→ Request
Could you write out every one of the following lines word for word, without changing anything?
::::::
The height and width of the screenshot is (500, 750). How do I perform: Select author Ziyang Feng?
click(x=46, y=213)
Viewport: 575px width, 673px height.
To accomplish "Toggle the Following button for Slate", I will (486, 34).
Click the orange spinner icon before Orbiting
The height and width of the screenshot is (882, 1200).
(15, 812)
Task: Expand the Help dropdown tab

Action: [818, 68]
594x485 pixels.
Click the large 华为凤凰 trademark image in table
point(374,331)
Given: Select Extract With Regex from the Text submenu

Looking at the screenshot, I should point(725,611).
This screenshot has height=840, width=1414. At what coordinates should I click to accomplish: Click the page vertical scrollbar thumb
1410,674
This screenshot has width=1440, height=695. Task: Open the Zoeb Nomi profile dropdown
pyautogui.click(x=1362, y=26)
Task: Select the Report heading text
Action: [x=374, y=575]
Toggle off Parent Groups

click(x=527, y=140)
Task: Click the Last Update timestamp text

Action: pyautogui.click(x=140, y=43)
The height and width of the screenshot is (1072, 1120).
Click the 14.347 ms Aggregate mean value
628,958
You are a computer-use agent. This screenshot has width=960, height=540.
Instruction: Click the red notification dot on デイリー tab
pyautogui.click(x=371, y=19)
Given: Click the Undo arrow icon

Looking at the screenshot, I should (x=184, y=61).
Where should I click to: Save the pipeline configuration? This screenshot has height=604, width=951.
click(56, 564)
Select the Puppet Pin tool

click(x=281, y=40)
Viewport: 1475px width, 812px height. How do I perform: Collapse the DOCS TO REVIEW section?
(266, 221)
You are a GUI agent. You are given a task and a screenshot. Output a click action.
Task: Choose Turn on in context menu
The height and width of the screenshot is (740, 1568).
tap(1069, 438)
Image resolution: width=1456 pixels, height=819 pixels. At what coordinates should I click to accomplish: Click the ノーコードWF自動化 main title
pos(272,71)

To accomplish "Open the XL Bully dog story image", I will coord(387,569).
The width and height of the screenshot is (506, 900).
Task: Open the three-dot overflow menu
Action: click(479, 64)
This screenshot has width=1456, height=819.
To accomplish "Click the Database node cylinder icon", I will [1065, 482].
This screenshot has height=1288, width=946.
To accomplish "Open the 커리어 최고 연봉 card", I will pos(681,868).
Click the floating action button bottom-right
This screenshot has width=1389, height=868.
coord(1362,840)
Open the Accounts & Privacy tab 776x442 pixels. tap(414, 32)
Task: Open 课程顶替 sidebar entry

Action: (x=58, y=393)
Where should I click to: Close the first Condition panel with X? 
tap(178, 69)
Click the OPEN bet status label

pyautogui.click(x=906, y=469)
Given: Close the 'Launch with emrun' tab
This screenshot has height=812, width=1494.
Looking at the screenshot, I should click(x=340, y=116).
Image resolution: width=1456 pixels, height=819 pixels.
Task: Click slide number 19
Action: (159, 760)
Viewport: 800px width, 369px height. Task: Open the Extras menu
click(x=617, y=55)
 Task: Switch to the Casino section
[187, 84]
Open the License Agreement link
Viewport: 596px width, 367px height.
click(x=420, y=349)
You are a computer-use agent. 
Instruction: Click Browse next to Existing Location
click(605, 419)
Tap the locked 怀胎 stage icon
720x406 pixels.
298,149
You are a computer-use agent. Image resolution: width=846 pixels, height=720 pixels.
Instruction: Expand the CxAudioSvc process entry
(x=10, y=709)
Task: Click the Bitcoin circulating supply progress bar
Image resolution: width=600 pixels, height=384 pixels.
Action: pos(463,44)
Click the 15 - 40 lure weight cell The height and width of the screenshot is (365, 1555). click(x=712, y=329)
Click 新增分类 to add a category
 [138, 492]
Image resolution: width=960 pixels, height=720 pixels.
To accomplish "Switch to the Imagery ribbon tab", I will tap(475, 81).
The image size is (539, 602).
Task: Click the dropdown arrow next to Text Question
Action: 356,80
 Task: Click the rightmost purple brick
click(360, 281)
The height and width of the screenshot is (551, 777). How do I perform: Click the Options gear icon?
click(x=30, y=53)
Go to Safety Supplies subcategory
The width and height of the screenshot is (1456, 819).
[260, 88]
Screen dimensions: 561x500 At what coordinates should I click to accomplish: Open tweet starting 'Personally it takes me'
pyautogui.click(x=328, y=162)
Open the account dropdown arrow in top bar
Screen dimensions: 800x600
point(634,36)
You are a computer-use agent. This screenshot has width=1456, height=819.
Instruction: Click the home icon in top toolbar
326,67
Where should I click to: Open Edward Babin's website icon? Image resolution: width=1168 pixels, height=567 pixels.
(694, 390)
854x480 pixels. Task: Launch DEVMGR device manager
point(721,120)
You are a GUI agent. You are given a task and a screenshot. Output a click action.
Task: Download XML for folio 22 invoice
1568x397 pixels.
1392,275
::::::
→ Answer
The height and width of the screenshot is (500, 750). How do I perform: Select author Ziyang Feng?
click(x=46, y=213)
Viewport: 575px width, 673px height.
To accomplish "Toggle the Following button for Slate", I will (486, 34).
Click the orange spinner icon before Orbiting
The height and width of the screenshot is (882, 1200).
(15, 812)
Task: Expand the Help dropdown tab

Action: [818, 68]
594x485 pixels.
Click the large 华为凤凰 trademark image in table
point(374,331)
Given: Select Extract With Regex from the Text submenu

Looking at the screenshot, I should point(725,611).
This screenshot has height=840, width=1414. At what coordinates should I click to accomplish: Click the page vertical scrollbar thumb
1410,674
This screenshot has width=1440, height=695. Task: Open the Zoeb Nomi profile dropdown
pyautogui.click(x=1362, y=26)
Task: Select the Report heading text
Action: [x=374, y=575]
Toggle off Parent Groups

click(x=527, y=140)
Task: Click the Last Update timestamp text

Action: pyautogui.click(x=140, y=43)
The height and width of the screenshot is (1072, 1120).
Click the 14.347 ms Aggregate mean value
628,958
You are a computer-use agent. This screenshot has width=960, height=540.
Instruction: Click the red notification dot on デイリー tab
pyautogui.click(x=371, y=19)
Given: Click the Undo arrow icon

Looking at the screenshot, I should (x=184, y=61).
Where should I click to: Save the pipeline configuration? This screenshot has height=604, width=951.
click(56, 564)
Select the Puppet Pin tool

click(x=281, y=40)
Viewport: 1475px width, 812px height. How do I perform: Collapse the DOCS TO REVIEW section?
(266, 221)
You are a GUI agent. You are given a task and a screenshot. Output a click action.
Task: Choose Turn on in context menu
The height and width of the screenshot is (740, 1568).
tap(1069, 438)
Image resolution: width=1456 pixels, height=819 pixels. At what coordinates should I click to accomplish: Click the ノーコードWF自動化 main title
pos(272,71)

To accomplish "Open the XL Bully dog story image", I will coord(387,569).
The width and height of the screenshot is (506, 900).
Task: Open the three-dot overflow menu
Action: click(479, 64)
This screenshot has width=1456, height=819.
To accomplish "Click the Database node cylinder icon", I will [1065, 482].
This screenshot has height=1288, width=946.
To accomplish "Open the 커리어 최고 연봉 card", I will pos(681,868).
Click the floating action button bottom-right
This screenshot has width=1389, height=868.
coord(1362,840)
Open the Accounts & Privacy tab 776x442 pixels. tap(414, 32)
Task: Open 课程顶替 sidebar entry

Action: (x=58, y=393)
Where should I click to: Close the first Condition panel with X? 
tap(178, 69)
Click the OPEN bet status label

pyautogui.click(x=906, y=469)
Given: Close the 'Launch with emrun' tab
This screenshot has height=812, width=1494.
Looking at the screenshot, I should click(x=340, y=116).
Image resolution: width=1456 pixels, height=819 pixels.
Task: Click slide number 19
Action: (159, 760)
Viewport: 800px width, 369px height. Task: Open the Extras menu
click(x=617, y=55)
 Task: Switch to the Casino section
[187, 84]
Open the License Agreement link
Viewport: 596px width, 367px height.
click(x=420, y=349)
You are a computer-use agent. 
Instruction: Click Browse next to Existing Location
click(605, 419)
Tap the locked 怀胎 stage icon
720x406 pixels.
298,149
You are a computer-use agent. Image resolution: width=846 pixels, height=720 pixels.
Instruction: Expand the CxAudioSvc process entry
(x=10, y=709)
Task: Click the Bitcoin circulating supply progress bar
Image resolution: width=600 pixels, height=384 pixels.
Action: pos(463,44)
Click the 15 - 40 lure weight cell The height and width of the screenshot is (365, 1555). click(x=712, y=329)
Click 新增分类 to add a category
 [138, 492]
Image resolution: width=960 pixels, height=720 pixels.
To accomplish "Switch to the Imagery ribbon tab", I will tap(475, 81).
The image size is (539, 602).
Task: Click the dropdown arrow next to Text Question
Action: 356,80
 Task: Click the rightmost purple brick
click(360, 281)
The height and width of the screenshot is (551, 777). How do I perform: Click the Options gear icon?
click(x=30, y=53)
Go to Safety Supplies subcategory
The width and height of the screenshot is (1456, 819).
[260, 88]
Screen dimensions: 561x500 At what coordinates should I click to accomplish: Open tweet starting 'Personally it takes me'
pyautogui.click(x=328, y=162)
Open the account dropdown arrow in top bar
Screen dimensions: 800x600
point(634,36)
You are a computer-use agent. This screenshot has width=1456, height=819.
Instruction: Click the home icon in top toolbar
326,67
Where should I click to: Open Edward Babin's website icon? Image resolution: width=1168 pixels, height=567 pixels.
(694, 390)
854x480 pixels. Task: Launch DEVMGR device manager
point(721,120)
You are a GUI agent. You are given a task and a screenshot. Output a click action.
Task: Download XML for folio 22 invoice
1568x397 pixels.
1392,275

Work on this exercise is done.